* [OBJETIVO DEL EJERCICIO]
Por favor, convierte en una lista breve el párrafo del texto sobre la despedida de los monjes que comienza con «Jamás olvidaré el momento», sin perder sus hechos principales.

Joven monje tibetano reposando en el bosque

Jamás olvidaré el momento en el que tuve partir de ese lugar, pues una docena de los monjes adolescentes con los que más fraternicé se congregaron para despedirme. Uno de ellos se acercó y, tocándose el corazón con una mano, extendió la otra para entregarme el collar que hasta ese momento colgaba de su cuello. Si hubiera dicho ‘adiós’ o ‘gracias’ no me habrían entendido, pero ni fueron necesarias esas palabras ni habrían hecho justicia a lo que de verdad sentía en ese instante. En su lugar, antes de marcharme, los muchachos y yo conectamos a través de nuestras miradas, en los ojos quedó expresada tanto mi infinita gratitud como su extrema satisfacción por la aventura de inmersión humana y cultural que acabábamos de compartir. Sin más, me marché sin decir ni oír nada, pero el collar que ahora colgaba de mi cuello y las miradas que me llevaba de recuerdo fueron de los mensajes más intensos que jamás he experimentado.

* [MATERIAL DE TRABAJO]
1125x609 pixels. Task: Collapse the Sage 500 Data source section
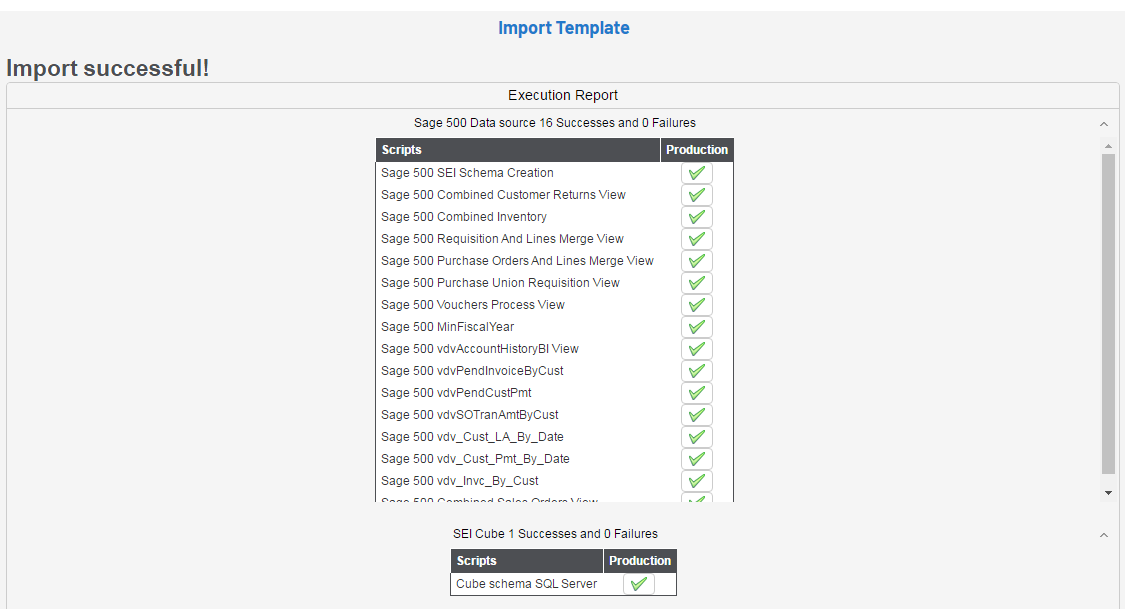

* [RESPUESTA ESCRITA]
- Cuando tuve que partir de ese lugar, una docena de los monjes adolescentes con los que más fraternicé se reunieron para despedirme.
- Uno de ellos, con una mano en el corazón, me entregó con la otra el collar que llevaba al cuello.
- Decir ‘adiós’ o ‘gracias’ no habría sido entendido ni habría hecho justicia a lo que sentía.
- Los muchachos y yo conectamos con la mirada. Mis ojos expresaron una infinita gratitud, y los suyos una extrema satisfacción por la aventura de inmersión humana y cultural compartida.
- Me marché sin decir ni oír nada. El collar y esas miradas fueron de los mensajes más intensos que he experimentado.